◆ Отрывок для чтения
□ □ □ □
Сцена из спектакля «Снегурочка»
«Московский театр на Таганке»— Ожидаются ли проекты, в которых могут принять участие все желающие? Например, мастер-классы, лекции для зрителей.
— Честно говоря, я не очень люблю эту историю, потому что театр должен создавать и показывать спектакли. Для образовательных программ есть много разных институций, которые профессионально могут этим заниматься. Если мы начинаем делать лекторий или еще что-то, значит, мы отнимаем время непосредственно от нашей работы.
— Вы приглашаете к сотрудничеству Юрия Муравицкого, Дениса Азарова, Алексея Франдети и других режиссеров. У каждого — своя манера работы. Чей подход вам ближе?
— Никого из них нельзя выделить. Для актера, например, счастье работать в разных манерах, с любым из них. Поначалу, когда я только пришла в этот театр, я начала делать лаборатории с режиссерами, которые работали в разной манере. Труппа, которая привыкла к Юрию Любимову, была очень напугана, потому что столкнулась с другим подходом. Мысль «Я так не умею» приводит к панике. А потом, когда начинаешь в этом вариться, понимаешь, что становишься еще профессиональнее. Кстати, это ведь не беспочвенные разговоры, что сейчас в Театре на Таганке — сильнейшая актерская труппа. Подразумевается здесь именно профессия, ремесло, а не известные фамилии и имена, на которые идут люди. Такой результат был одной из моих целей.
— Насколько тяжело для артистов проходил процесс адаптации к новому?
— Конечно, было тяжело. Каждый профессионал умеет делать что-то так, как его научили. Хороший ремесленник, например, знает, как заваривать определенные трубы. Если ему дать другие, то он поначалу может растеряться. Так и с артистами — сначала привыкали, потом перестали бояться и стали доверять режиссеру и самим себе. Наверное, сезон мы на это потратили.
— Кого из режиссеров планируете позвать в ближайшем будущем — из тех, с кем еще не работали?
— Пожалуй, тут можно упомянуть Дамира Салимзянова, который поставит у нас «Швейка». Правда, в 2016 году он участвовал в режиссерской лаборатории. В следующем году должна быть совместная премьера с Чеховским фестивалем, спектакль «Му-му» сделает армянский режиссер Наринэ Григорян. С ней мы еще не работали. Думаю, у меня получается собирать лучших.
□ □ □ □
Элементы набора данных:
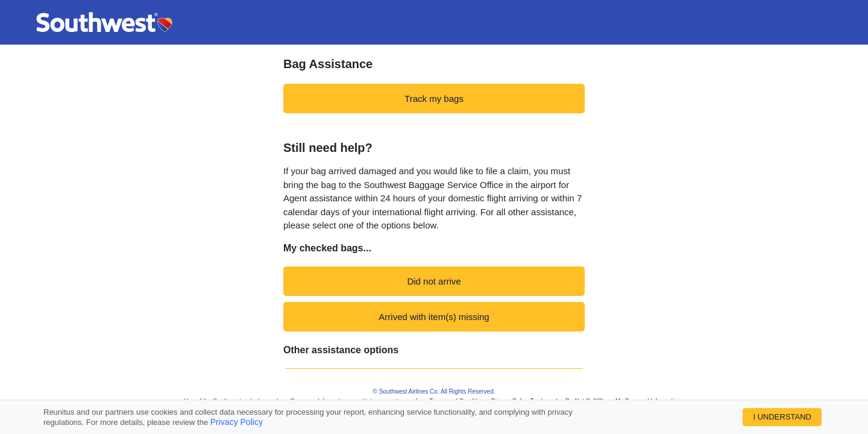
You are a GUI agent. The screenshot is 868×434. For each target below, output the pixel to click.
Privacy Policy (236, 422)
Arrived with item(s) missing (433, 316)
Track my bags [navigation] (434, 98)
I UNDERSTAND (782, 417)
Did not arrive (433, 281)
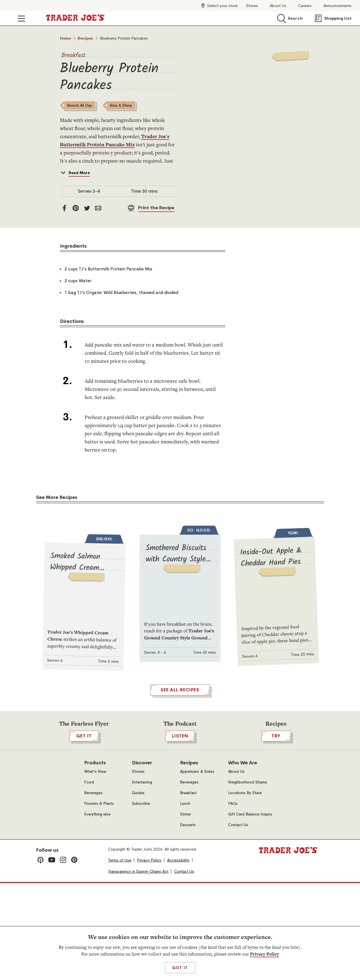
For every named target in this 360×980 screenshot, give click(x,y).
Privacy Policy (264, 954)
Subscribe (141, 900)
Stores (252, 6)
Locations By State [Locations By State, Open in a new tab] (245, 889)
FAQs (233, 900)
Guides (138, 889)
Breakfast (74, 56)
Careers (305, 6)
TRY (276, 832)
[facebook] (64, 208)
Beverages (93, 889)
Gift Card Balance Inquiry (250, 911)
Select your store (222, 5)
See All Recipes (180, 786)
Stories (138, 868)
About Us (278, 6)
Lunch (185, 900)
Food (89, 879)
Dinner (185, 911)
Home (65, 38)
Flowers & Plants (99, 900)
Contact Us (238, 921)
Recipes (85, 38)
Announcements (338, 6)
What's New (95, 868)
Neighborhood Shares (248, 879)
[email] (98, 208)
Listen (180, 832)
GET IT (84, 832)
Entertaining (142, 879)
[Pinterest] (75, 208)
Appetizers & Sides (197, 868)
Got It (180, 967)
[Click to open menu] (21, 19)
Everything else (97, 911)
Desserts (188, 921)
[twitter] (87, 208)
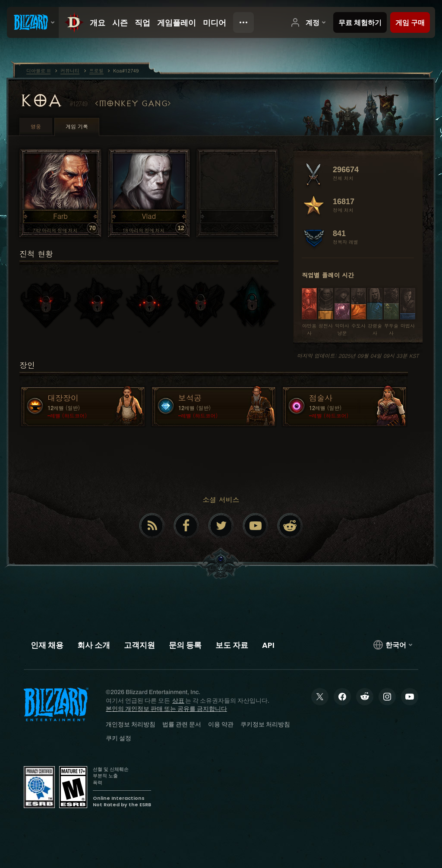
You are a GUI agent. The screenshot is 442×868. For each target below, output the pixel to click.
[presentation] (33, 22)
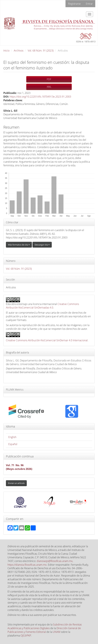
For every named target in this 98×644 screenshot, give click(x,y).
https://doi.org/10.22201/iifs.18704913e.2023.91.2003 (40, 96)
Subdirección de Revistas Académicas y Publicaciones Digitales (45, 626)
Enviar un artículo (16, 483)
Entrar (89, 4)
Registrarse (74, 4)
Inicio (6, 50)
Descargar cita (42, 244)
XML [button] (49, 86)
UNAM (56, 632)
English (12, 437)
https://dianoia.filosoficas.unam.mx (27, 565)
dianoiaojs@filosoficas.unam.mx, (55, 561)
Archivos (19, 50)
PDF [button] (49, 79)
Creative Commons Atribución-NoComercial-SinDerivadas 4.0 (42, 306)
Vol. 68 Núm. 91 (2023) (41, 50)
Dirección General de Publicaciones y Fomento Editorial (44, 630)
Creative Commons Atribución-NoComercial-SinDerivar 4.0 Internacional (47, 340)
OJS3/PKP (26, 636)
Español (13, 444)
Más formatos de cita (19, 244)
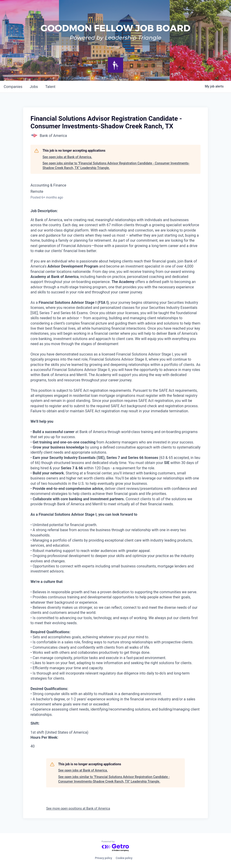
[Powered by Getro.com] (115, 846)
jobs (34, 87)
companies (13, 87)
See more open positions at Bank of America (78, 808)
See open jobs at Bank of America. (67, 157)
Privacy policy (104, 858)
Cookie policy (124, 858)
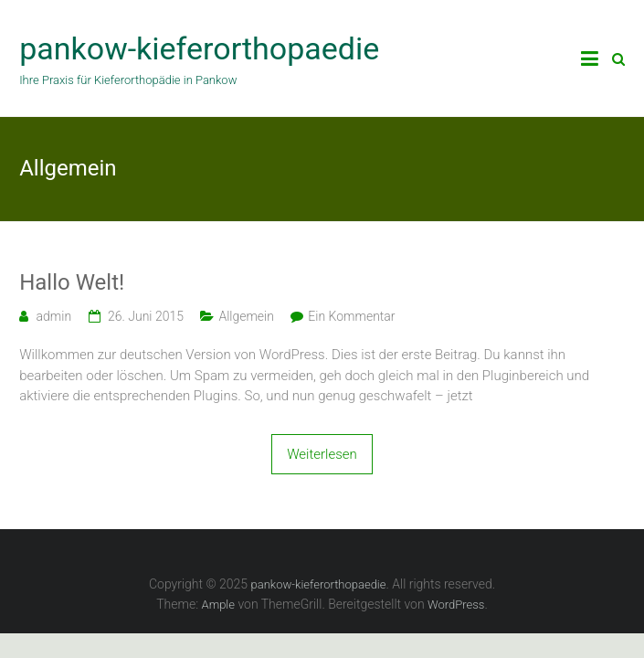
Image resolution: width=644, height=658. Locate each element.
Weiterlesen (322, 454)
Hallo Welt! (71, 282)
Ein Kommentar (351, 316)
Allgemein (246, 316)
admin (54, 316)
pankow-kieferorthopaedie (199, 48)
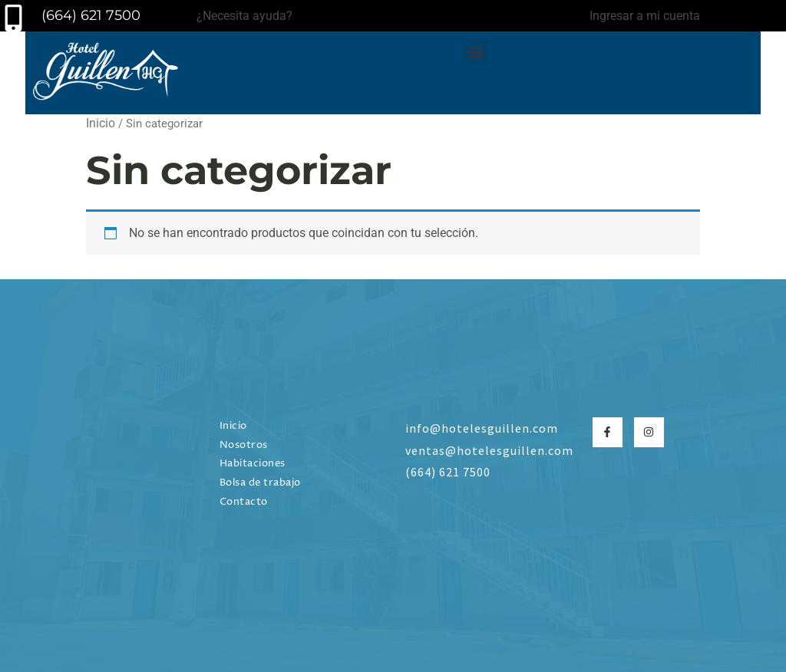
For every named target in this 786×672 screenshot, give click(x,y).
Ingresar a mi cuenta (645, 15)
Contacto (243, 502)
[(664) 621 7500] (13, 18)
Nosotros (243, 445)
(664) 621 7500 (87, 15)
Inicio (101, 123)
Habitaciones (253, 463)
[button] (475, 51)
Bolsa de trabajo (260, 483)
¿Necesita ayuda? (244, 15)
□ □ □ □
◆ Задание 1
Обновите отрывок интервью о Театре на Таганке: перепишите всё от "Сцена из спектакля" и вниз до "лекции для зрителей.", поставив "творческие встречи" вместо "мастер-классы".
◆ Задание 2
Продолжите отрывок интервью о Театре на Таганке, начав сразу после его последней фразы.
Список — отдельный материал, с отрывком он не связан.

◆ Ответ 1
Сцена из спектакля «Снегурочка»
«Московский театр на Таганке»— Ожидаются ли проекты, в которых могут принять участие все желающие? Например, творческие встречи, лекции для зрителей.

◆ Ответ 2
— Как сейчас обстоит дело с режиссерскими лабораториями?
— Пока мы с ними завязали. У нас сейчас много работы, а лаборатории все-таки отнимают время. Последняя лабораторная сессия, которую мы провели осенью прошлого года, не показала успеха, поэтому я решила сделать паузу.
— А есть ли актеры, которых вы хотите увидеть на своей сцене?
— Я бы очень хотела увидеть у нас Алексея Серебрякова, Андрея Смолякова, Константина Юшкевича. Но это артисты, под которых нужно делать спектакль, их нельзя пригласить просто в какую-то работу. И не потому, что у них слишком громкие имена. Я приглашаю сюда артистов только тогда, когда в труппе «Таганки» нет кого-то подходящего на определенную роль. Если такой артист есть, никого со стороны приглашать не надо.
— А как проявляет себя молодежь, которая выходит из стен театральных вузов? Какое оно, новое поколение?
— Они другие. С молодыми бывает непросто, но, конечно, есть умные, талантливые ребята. Кстати, мы не так часто набираем в труппу «молодняк». Самый большой набор у нас был года четыре назад, когда мы взяли троих или четверых. С тех пор — никого, разве что переманили из другого театра Алексея Гришина. Еще я пригласила к нам Олега Соколова, который не числился ни в какой труппе.
— В конце 2021 года Театр на Таганке объединился с «Содружеством актеров Таганки». Как проходил процесс?
— Человеческий фактор — самое сложное. Было непросто начать объединять разные труппы, которые толком никогда не пересекались, не следили за творчеством друг друга. Сейчас я стараюсь задействовать в спектаклях обе труппы одинаково, пропорционально. Хотя теперь, конечно, это уже единый коллектив.
Ирина Апексимова
Екатерина Чеснокова/РИА «Новости»— Театр на Таганке стал глотком свежего воздуха для своего времени, он был дерзким, смелым. А какой он сейчас, как бы вы сформулировали?
— Когда он возник в 1964 году, в городе было всего около 20 театров — вместе с музыкальными, детскими, кукольным. Сейчас только в подчинении Москвы их несколько десятков. Тогда и время было другое — не было интернета, социальных сетей. Что происходит с нами сейчас? Не буду оригинальной и процитирую очень приятные для меня слова одного серьезного искусствоведа-театроведа, которые прочитала недавно. Он написал: «Театр на Таганке — это умный театр». Это так. Он остается умным театром для умных людей. Мы отдаем дань славному прошлому. Например, у нас есть в репертуаре постановки Юрия Любимова «Мастер и Маргарита», которой исполняется 45 лет, и «Добрый человек из Сезуана», он идет с 1964 года — именно с него когда-то и начинался театр.
— Насколько сложно удерживать внимание зрителей?
— Очень сложно. Предложение действительно опережает спрос, и достучаться до зрителей, рассказать им, что в этом театре выходит такой-то спектакль, очень сложно — для этого мало средств, гораздо меньше, чем можно подумать. Самый эффективный способ — сарафанное радио. Как было 60 лет назад, так и сейчас. Всегда есть какие-то задачи, которые нужно решать.
— Серьезным вызовом для всех стала пандемия. Как театр пережил ограничения, связанные с ней?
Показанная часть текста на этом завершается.